__TEXTO DE LEITURA__:
******************************

O dia 29 de julho de 1882 prometia ser diferente na cidade do Rio de Janeiro. O feriado e os fogos de artifício anunciavam o aniversário de 36 anos da princesa Isabel e convidavam para um evento raro na cidade. Naquele dia o Museu Nacional abriu a Exposição antropológica brasileira com a presença das principais personalidades da sociedade carioca e de toda a Corte. Além da princesa, o imperador dom Pedro II e a imperatriz Teresa Cristina visitaram a exposição, amplamente coberta pela imprensa. Também participaram da cerimônia de inauguração alguns índios Botocudo – de Goiás e do Espírito Santo – e Xerente – de Minas Gerais. A diferença é que os indígenas foram trazidos para serem expostos, e não para visitá-la.
O evento de 1882 foi um dos acontecimentos científicos mais importantes do final do século XIX no Brasil. Mostras semelhantes às do Rio estavam em voga em outros países da América Latina, Europa e nos Estados Unidos. O desejo de popularizar a ciência, as polêmicas sobre a teoria da evolução proposta por Charles Darwin, o anseio de conhecer o passado do Brasil e o fascínio provocado pelos índios motivaram o diretor do Museu Nacional, Ladislau Netto, a organizar a exposição. As coleções foram dispostas em oito salas que ganharam nomes em homenagem a figuras da história e da ciência: Vaz de Caminha, Léry, Rodrigues Ferreira, Hartt, Lund, Martius, Gabriel Soares e Anchieta. Todos escreveram relatos que ajudavam a tornar conhecido o Brasil de períodos anteriores, desde a descoberta da nova terra no século XVI. As oito salas mostravam peças arqueológicas descobertas no país, como restos humanos fossilizados, conchas de sambaquis e objetos indígenas de etnias diferentes. Também foi editada a Revista da Exposição Anthropologica Brazileira, com artigos que tentavam dar um significado científico ao conjunto apresentado no museu.

******************************

__MATERIAL FORNECIDO__:

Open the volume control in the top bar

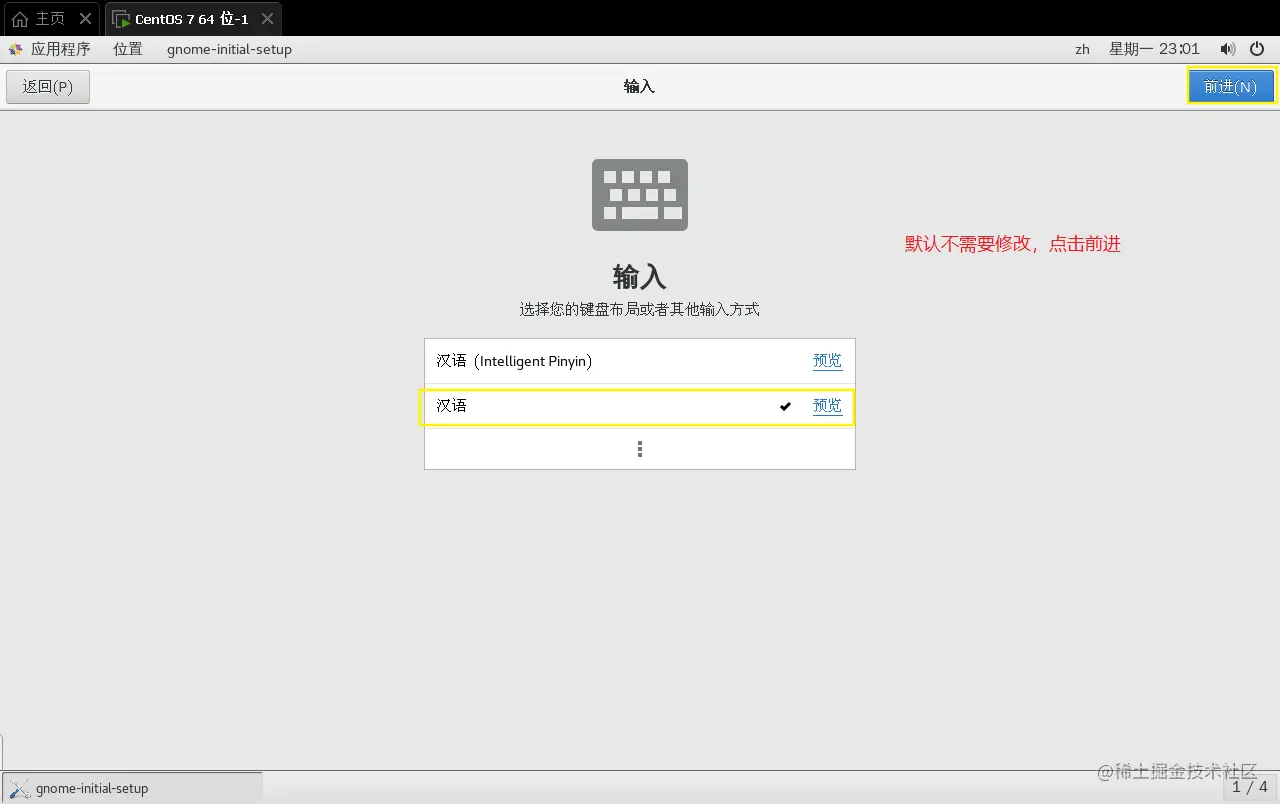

******************************

__TAREFAS PROPOSTAS__:
1. Liste os nomes dados às oito salas da exposição, conforme o texto sobre a exposição de 1882.
2. Responda com base no texto sobre a exposição de 1882:
(a) Que aniversário da princesa Isabel era comemorado no dia da abertura?
(b) Quem era o diretor do Museu Nacional que organizou a exposição?
(c) Qual foi o título da revista editada sobre a exposição?
3. Copie fielmente o trecho do texto sobre a exposição de 1882 que começa nas palavras "O dia 29 de" e termina após "não para visitá-la.".

__RESPOSTAS DO EXERCÍCIO__:
1.
Vaz de Caminha
Léry
Rodrigues Ferreira
Hartt
Lund
Martius
Gabriel Soares
Anchieta

2.
(a) O aniversário de 36 anos.
(b) Ladislau Netto.
(c) Revista da Exposição Anthropologica Brazileira.

3.
O dia 29 de julho de 1882 prometia ser diferente na cidade do Rio de Janeiro. O feriado e os fogos de artifício anunciavam o aniversário de 36 anos da princesa Isabel e convidavam para um evento raro na cidade. Naquele dia o Museu Nacional abriu a Exposição antropológica brasileira com a presença das principais personalidades da sociedade carioca e de toda a Corte. Além da princesa, o imperador dom Pedro II e a imperatriz Teresa Cristina visitaram a exposição, amplamente coberta pela imprensa. Também participaram da cerimônia de inauguração alguns índios Botocudo – de Goiás e do Espírito Santo – e Xerente – de Minas Gerais. A diferença é que os indígenas foram trazidos para serem expostos, e não para visitá-la.